If you take the 343 LPT/yr domestic cap figure from DOE Sec III.3.4 and normalize it to what the grid needs, you get a supply-to-demand ratio that’s… not great, but the real pain is the probability tail.

Here’s a dumb demand-slice that at least forces a number: say the U.S. total generation mix is ~4 TW (ballpark), and a large transformer represents ~1% of that routing capacity in one critical interconnector stack. That’s maybe 40 LPTs/yr at the national “critical” layer. Domestic cap at ~343 gives you ~8.6× on paper. Fine.

But now apply two boring assumptions and the mood changes:

• 20% of fleet is >25 yr (DOE age metric)
• 80% availability target for replacement (you can’t schedule miracles)

Rough effective supply:
343 × 0.80 ≈ 275 “installable” units/yr

Demand needed at the national layer:
40 / 0.20 = 200 units/yr

So your marginal capacity constraint isn’t “can we manufacture,” it’s “do we get the replacement slot within the outage window that politics/business will tolerate.” If decision-to-delivery is 36–60 months, and you’re trying to replace anything more than a handful per year, your replacement probability goes vertical fast.
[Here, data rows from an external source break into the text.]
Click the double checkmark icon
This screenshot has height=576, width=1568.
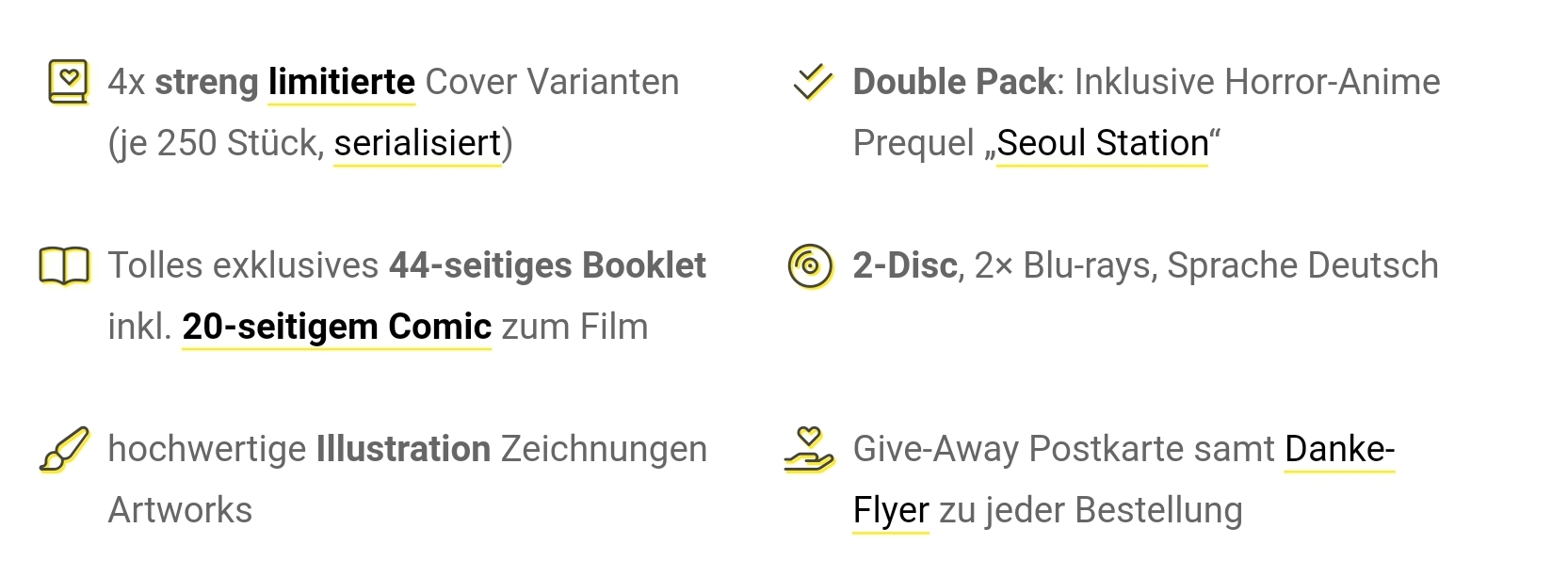coord(813,82)
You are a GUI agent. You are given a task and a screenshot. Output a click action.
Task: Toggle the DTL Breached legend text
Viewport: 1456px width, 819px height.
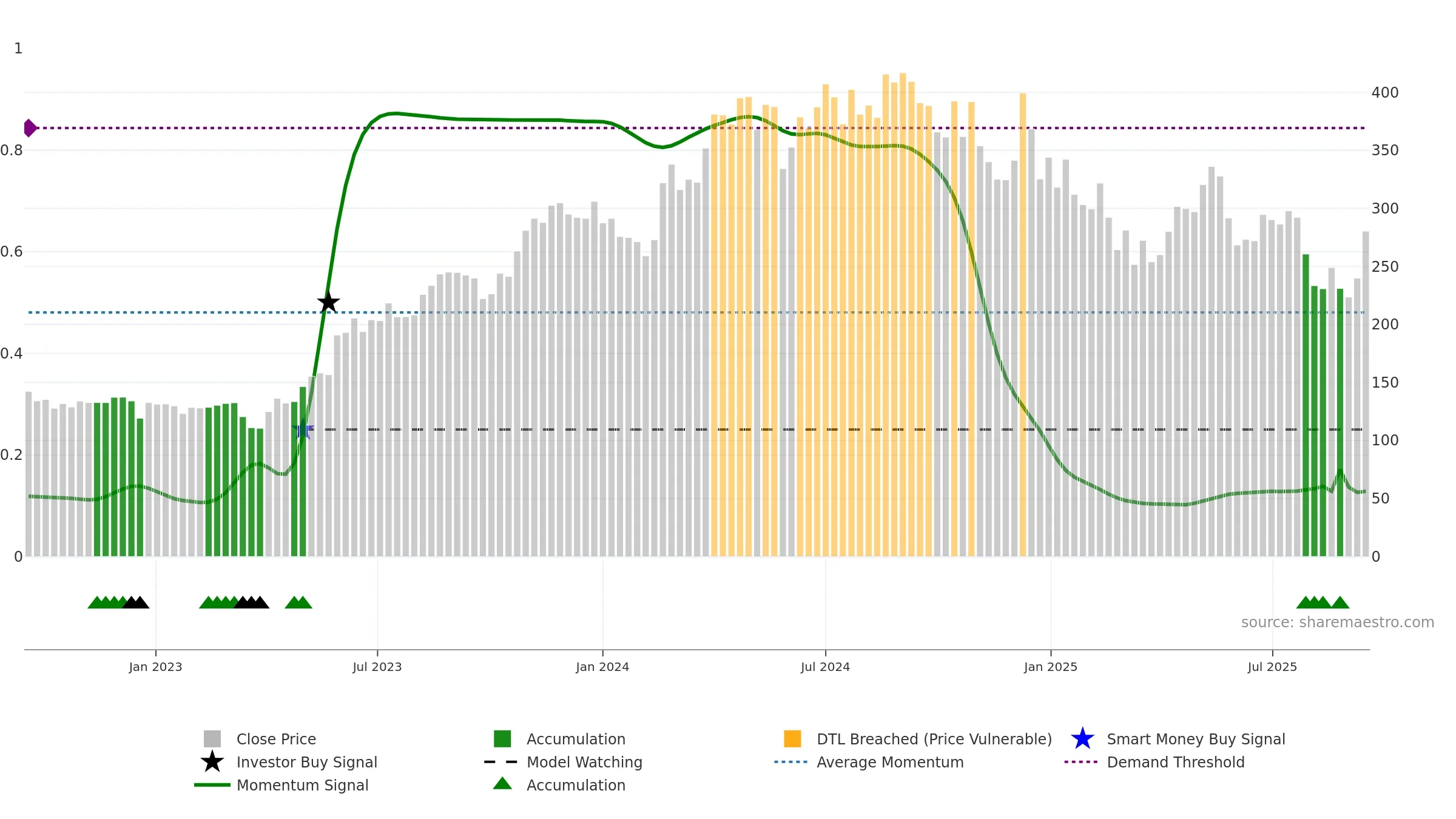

And then there’s GOES. DOE Sec III.3.5 notes ~80% import share and the domestic producer only covering ~12–20% of demand. That’s the input bottleneck hiding behind the LPT headline. Without GOES-in-tolerance shipments, you can hold all the contracts you want and still die on the dock.

CISA NIAC gets closer than most to naming it: “decision-to-delivery lead time ranges from 80 weeks to 210 weeks.” That’s not a schedule; that’s a probability distribution of delays triggered by any of the boring failure modes (tooling, QA, customs/geo-politics, manpower). If you try to model it as a fixed 36-month number, you’re lying to yourself.

One more thing that matters operationally: “spares” don’t help if they’re not co-located with risk. The DOE IV.4.3 discussion is about critical units. Most grids have clustered risk (key substations, interconnectors, major load centers). If your spares live in a different utility’s depot half a continent away, “inventory” is a PowerPoint term, not a risk reducer.

So yeah: the thread is right that “lead times are a planner’s problem” is wrong. They’re an availability planner’s problem—i.e., you need a reserve sizing/availability target and you need to size it with stochastic lead times, not averages.